La maison de Laste et ses filles est très imparfaite. Encore inachevée, il lui manque les revêtements de finition qui stoppent la production de poussière et éclaircissent les murs, il lui manque l'aile qui fera arriver la cuisine au niveau du puits (qui est actuellement à l'extérieur de la maison), il lui manque des planchers pour couvrir la terre battue dans la pièce qui fait actuellement cuisine. La toiture n'a pas reçu tous les soins nécessaires à assurer son étanchéité et certains murs extérieurs montrent des signes d'effritement suite aux dernières pluies violentes. Mais pour moi, tous ces défauts sont liés à l'amateurisme de l'aventurière irréaliste qu'est Laste, qui me semble s'être lancée dans le projet avec terriblement peu d'information et chevillée au corps l'idée romantique d'apprendre en route, et non aux défauts intrinsèques de la technique de construction.
La sobriété dans laquelle vit cette mère de famille n'est pas formidablement heureuse pour ses filles, qui grincent un peu des dents devant l'inconfort extrême dans lequel elles vivent.
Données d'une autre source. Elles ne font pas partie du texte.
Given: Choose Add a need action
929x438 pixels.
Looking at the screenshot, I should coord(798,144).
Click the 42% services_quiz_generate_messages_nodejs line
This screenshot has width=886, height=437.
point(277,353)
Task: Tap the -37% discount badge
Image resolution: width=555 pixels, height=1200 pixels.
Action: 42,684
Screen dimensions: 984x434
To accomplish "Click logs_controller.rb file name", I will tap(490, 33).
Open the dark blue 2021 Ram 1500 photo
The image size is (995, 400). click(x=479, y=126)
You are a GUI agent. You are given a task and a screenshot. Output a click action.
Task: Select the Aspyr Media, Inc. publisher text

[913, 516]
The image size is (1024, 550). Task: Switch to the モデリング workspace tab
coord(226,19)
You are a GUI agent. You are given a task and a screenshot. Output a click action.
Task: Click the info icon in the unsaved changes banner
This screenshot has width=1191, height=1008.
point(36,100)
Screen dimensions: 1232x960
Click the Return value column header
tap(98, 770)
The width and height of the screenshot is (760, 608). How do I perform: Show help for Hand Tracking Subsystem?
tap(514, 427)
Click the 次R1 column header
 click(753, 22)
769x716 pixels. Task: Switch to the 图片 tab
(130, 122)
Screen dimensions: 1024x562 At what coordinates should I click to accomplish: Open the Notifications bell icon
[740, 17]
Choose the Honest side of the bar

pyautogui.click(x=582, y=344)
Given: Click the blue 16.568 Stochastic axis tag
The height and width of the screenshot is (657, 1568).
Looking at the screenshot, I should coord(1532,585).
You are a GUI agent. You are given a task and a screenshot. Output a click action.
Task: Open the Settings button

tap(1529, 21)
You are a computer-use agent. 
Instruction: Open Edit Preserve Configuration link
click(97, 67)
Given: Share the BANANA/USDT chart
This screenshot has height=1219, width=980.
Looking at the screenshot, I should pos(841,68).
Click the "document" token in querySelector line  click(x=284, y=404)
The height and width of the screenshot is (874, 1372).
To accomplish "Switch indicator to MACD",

Car tirer l'eau du puits pour se laver et laver la vaisselle, cuisiner au feu de bois, vivre dans la poussière d'un chantier qui n'en finit pas, sans disposer d'un espace personnel, d'une chambre qu'on pourrait fermer au reste de la famille, n'est sans doute pas facile à vivre pour elles. Mais elles ne sont pas en révolte ouverte. Elles revendiquent juste le droit de continuer à fréquenter le collège, quelles que soient les critiques que leur langue bien pendue leur fait prononcer sur leurs professeurs.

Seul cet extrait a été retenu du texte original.